When we first view the Jewish scholar in his study, he appears through the frame of an iron gate, and is sitting behind a wooden and somewhat ecclesiastical-looking desk, with a colonnade in the background – a scene overdramatically mysterious and arcane. When the camera zooms in, the scholar is as wide-eyed as a lunatic – every part the mad academic. He is on the left-hand side of the shot, which foregrounds two huge feather quills in their respective inkwells and a collection of odd artefacts. On the right is a puzzled police detective, brow furrowed as he struggles to understand the scholar’s undoubted profundity.
While the scholar translates the meaning of Hebrew, he refers to the Hebrew word for blood as “the Hebrew symbol for blood.” As we know from Dr Langdon’s stated area of expertise in The Da Vinci Code, “symbols” are much more mysterious and profound than mere words. Again, there is a mix of rational explanation and mystification.
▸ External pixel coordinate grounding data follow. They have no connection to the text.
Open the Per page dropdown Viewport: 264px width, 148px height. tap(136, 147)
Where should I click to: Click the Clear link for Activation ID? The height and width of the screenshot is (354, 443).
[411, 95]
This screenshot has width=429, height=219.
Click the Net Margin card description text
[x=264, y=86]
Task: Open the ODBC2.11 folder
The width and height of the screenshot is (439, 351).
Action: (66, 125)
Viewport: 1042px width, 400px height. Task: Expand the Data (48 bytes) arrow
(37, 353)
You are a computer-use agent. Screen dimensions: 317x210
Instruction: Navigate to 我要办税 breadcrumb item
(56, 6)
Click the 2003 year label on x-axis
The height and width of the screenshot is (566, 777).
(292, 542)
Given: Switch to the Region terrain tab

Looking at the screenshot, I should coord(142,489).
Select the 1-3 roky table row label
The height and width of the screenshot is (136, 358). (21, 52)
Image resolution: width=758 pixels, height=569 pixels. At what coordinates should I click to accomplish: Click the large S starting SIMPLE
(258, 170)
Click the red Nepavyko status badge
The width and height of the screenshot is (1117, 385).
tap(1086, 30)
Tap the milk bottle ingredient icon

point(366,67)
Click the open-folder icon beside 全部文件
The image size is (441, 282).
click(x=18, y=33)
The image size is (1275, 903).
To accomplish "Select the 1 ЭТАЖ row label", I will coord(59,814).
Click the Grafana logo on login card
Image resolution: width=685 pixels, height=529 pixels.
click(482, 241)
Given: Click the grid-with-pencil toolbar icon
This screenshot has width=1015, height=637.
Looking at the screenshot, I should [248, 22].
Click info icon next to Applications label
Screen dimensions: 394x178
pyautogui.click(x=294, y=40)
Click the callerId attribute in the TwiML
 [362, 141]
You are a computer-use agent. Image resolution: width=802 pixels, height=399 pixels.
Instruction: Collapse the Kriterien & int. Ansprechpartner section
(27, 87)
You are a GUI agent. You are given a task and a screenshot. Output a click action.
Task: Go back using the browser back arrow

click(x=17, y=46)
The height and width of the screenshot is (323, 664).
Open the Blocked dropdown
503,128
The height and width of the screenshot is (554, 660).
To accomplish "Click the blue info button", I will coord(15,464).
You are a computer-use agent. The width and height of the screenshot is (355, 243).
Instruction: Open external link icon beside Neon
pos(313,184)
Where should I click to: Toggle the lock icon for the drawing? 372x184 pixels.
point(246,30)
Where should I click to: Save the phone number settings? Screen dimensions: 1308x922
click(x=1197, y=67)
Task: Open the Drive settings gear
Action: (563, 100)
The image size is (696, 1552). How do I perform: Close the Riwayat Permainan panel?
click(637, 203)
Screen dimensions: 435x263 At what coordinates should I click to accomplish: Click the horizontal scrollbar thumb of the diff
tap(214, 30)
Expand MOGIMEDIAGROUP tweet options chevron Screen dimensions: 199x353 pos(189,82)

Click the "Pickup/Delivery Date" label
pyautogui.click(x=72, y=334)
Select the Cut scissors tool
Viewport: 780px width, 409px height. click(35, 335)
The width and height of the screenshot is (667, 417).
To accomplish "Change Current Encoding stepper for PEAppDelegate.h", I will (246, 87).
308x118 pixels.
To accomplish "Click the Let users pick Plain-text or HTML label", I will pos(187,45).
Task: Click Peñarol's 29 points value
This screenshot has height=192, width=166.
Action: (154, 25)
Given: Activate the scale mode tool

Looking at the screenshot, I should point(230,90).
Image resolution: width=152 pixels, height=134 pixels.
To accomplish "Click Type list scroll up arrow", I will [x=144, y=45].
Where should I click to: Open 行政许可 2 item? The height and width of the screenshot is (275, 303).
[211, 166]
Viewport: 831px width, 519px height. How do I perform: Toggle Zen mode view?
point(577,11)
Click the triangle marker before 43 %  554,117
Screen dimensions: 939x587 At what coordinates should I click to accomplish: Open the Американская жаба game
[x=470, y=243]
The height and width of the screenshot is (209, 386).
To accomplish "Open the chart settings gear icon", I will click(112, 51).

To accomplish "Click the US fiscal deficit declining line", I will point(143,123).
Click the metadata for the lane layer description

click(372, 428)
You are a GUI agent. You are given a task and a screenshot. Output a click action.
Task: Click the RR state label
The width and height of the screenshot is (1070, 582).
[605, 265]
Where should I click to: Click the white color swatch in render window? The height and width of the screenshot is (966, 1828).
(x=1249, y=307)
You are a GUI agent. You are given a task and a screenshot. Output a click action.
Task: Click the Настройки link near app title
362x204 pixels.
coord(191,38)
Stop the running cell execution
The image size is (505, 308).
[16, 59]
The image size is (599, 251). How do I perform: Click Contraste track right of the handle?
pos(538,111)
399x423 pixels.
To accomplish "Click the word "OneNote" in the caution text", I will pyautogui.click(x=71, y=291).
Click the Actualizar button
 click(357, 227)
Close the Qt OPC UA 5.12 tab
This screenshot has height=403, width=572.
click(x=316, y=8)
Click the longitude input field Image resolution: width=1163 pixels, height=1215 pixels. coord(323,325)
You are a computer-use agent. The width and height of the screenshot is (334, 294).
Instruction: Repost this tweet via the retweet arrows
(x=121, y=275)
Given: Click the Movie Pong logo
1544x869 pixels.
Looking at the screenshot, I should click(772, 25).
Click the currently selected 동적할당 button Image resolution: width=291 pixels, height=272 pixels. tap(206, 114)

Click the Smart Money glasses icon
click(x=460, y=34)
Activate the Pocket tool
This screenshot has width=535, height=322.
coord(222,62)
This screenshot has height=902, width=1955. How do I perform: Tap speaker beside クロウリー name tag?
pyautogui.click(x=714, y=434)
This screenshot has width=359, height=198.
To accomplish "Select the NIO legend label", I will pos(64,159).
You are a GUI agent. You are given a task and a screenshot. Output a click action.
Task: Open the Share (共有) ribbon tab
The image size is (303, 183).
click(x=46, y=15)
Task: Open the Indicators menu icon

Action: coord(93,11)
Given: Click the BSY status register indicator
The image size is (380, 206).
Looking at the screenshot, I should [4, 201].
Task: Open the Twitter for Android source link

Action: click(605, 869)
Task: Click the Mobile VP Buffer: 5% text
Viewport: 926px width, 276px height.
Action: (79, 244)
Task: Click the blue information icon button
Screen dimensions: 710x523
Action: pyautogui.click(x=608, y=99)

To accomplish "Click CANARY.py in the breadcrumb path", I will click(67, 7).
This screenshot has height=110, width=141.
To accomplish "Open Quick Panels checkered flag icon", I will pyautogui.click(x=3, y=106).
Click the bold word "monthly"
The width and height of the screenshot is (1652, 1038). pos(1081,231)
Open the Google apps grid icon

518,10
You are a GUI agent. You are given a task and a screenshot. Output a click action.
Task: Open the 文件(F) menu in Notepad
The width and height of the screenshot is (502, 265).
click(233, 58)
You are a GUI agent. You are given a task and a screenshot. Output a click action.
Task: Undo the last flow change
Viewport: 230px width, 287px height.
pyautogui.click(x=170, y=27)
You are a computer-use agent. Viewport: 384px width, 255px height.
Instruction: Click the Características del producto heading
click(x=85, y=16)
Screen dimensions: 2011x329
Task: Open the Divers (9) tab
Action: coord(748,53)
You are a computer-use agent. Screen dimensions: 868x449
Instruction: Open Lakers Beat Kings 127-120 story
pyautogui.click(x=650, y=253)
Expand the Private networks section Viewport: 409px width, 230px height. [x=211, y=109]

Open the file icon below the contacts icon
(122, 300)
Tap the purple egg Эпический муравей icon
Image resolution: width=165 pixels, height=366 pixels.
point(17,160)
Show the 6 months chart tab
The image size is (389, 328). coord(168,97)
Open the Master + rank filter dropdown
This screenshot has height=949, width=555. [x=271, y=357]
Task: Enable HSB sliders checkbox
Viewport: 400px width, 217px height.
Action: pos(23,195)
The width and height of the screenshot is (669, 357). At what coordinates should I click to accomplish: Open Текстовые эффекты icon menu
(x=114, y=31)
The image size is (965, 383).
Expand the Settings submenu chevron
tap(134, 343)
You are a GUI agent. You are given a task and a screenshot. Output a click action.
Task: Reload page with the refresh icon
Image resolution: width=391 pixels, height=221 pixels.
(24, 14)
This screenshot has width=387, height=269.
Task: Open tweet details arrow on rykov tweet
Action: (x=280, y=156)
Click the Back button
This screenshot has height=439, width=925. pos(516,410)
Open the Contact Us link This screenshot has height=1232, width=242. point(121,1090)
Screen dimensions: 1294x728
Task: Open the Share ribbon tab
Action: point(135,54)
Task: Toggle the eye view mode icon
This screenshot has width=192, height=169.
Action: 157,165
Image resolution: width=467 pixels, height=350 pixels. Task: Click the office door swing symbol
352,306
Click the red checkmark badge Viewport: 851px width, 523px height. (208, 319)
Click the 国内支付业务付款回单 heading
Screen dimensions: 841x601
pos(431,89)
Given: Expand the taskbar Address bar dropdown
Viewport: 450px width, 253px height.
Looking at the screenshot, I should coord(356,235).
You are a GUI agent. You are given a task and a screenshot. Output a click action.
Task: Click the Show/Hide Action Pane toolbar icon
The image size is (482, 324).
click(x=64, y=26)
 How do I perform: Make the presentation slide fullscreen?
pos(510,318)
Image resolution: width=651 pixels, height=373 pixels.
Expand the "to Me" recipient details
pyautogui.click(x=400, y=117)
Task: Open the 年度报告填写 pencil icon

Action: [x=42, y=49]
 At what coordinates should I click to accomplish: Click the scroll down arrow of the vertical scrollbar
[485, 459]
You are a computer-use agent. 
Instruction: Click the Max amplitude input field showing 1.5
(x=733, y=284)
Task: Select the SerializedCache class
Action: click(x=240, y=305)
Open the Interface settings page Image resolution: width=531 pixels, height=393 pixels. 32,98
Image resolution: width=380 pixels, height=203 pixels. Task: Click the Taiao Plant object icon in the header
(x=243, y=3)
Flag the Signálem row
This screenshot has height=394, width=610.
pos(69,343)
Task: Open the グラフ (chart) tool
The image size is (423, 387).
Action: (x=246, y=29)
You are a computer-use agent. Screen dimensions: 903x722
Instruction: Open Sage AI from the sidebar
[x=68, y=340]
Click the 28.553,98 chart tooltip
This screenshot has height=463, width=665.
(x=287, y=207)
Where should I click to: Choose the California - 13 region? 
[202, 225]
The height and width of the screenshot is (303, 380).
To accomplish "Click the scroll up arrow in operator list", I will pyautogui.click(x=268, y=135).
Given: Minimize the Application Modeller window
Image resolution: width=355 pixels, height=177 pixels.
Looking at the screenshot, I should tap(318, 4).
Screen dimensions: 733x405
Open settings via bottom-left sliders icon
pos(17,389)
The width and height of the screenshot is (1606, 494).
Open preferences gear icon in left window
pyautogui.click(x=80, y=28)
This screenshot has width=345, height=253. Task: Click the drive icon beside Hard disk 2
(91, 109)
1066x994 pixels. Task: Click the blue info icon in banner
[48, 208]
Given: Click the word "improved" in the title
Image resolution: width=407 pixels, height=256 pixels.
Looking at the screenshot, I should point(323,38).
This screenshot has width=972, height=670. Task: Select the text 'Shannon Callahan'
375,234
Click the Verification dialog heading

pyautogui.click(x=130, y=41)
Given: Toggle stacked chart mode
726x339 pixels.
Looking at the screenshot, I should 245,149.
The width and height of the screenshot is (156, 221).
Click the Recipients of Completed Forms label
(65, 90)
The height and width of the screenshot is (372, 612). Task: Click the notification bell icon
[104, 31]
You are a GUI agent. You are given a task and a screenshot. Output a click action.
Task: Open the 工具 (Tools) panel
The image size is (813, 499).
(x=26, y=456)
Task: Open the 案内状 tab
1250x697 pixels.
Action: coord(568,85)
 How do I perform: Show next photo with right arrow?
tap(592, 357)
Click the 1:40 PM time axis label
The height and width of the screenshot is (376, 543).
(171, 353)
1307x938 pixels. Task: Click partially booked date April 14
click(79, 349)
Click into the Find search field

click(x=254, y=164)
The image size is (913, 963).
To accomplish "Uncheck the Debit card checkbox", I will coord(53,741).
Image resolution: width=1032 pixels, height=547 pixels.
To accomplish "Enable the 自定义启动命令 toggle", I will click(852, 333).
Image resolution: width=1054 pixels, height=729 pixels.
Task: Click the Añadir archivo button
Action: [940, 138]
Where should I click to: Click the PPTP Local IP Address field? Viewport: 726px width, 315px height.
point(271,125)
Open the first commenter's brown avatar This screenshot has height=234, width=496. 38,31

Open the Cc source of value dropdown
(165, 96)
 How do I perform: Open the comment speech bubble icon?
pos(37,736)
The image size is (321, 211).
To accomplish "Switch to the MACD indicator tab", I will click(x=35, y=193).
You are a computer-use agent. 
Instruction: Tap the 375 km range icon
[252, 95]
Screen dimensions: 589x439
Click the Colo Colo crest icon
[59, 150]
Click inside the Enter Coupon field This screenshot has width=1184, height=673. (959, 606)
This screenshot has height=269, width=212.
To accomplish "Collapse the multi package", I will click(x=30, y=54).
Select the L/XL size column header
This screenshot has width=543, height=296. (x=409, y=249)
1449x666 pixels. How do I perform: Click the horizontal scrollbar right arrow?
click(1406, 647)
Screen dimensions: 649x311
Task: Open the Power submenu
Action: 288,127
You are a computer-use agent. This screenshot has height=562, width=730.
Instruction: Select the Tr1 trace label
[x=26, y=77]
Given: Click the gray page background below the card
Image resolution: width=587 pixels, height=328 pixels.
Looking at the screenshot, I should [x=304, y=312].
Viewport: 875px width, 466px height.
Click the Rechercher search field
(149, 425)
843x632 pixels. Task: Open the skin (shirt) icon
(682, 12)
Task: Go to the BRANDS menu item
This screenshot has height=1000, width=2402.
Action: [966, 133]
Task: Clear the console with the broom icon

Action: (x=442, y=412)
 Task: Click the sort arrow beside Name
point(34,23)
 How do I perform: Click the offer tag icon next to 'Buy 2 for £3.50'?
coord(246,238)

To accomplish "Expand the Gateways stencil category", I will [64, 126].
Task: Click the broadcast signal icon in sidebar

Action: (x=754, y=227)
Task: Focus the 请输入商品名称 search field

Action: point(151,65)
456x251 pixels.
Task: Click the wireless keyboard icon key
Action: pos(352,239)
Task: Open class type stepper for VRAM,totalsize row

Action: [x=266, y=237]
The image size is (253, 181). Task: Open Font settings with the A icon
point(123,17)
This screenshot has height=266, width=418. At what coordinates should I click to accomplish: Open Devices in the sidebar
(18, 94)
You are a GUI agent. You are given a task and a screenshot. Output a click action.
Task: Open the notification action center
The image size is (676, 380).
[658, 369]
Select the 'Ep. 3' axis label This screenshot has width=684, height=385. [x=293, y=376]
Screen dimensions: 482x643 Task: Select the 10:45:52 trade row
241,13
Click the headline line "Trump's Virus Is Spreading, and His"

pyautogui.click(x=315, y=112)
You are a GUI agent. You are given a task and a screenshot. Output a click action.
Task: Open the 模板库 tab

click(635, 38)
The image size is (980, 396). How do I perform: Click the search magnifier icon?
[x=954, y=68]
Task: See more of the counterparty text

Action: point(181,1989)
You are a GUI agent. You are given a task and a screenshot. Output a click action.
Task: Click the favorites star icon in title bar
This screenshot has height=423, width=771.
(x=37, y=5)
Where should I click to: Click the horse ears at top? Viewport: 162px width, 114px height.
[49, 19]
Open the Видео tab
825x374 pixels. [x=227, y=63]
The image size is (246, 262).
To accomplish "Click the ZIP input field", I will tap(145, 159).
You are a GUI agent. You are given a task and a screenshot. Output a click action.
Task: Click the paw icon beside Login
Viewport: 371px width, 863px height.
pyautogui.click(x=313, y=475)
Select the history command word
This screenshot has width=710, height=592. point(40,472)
The greatest moment of spookification in this scene occurs when the police detective queries, concerning the ten plagues of Egypt, “But, ah, all of this would be myth, of course, Sir?” The scholar’s eyes open up wide, and he says, with a hushed reverence, “Oooooh, I think not… There is little doubt that the plagues did occur.” The scholar appears to know this for certain, and this can only be by some uncanny intuition which cannot be understood by the untrained. But absent is any hint of a scholarly method of arriving at such a conclusion. According to the rabbi, the stories of the plagues only “seem a myth.” When it comes to the great miracles of the Judeo-Christian tradition, the biblical scholar seems to be mystically in touch with reality in a way that transcends rational enquiry. Which is not too far from the MO of many current biblical scholars, I guess.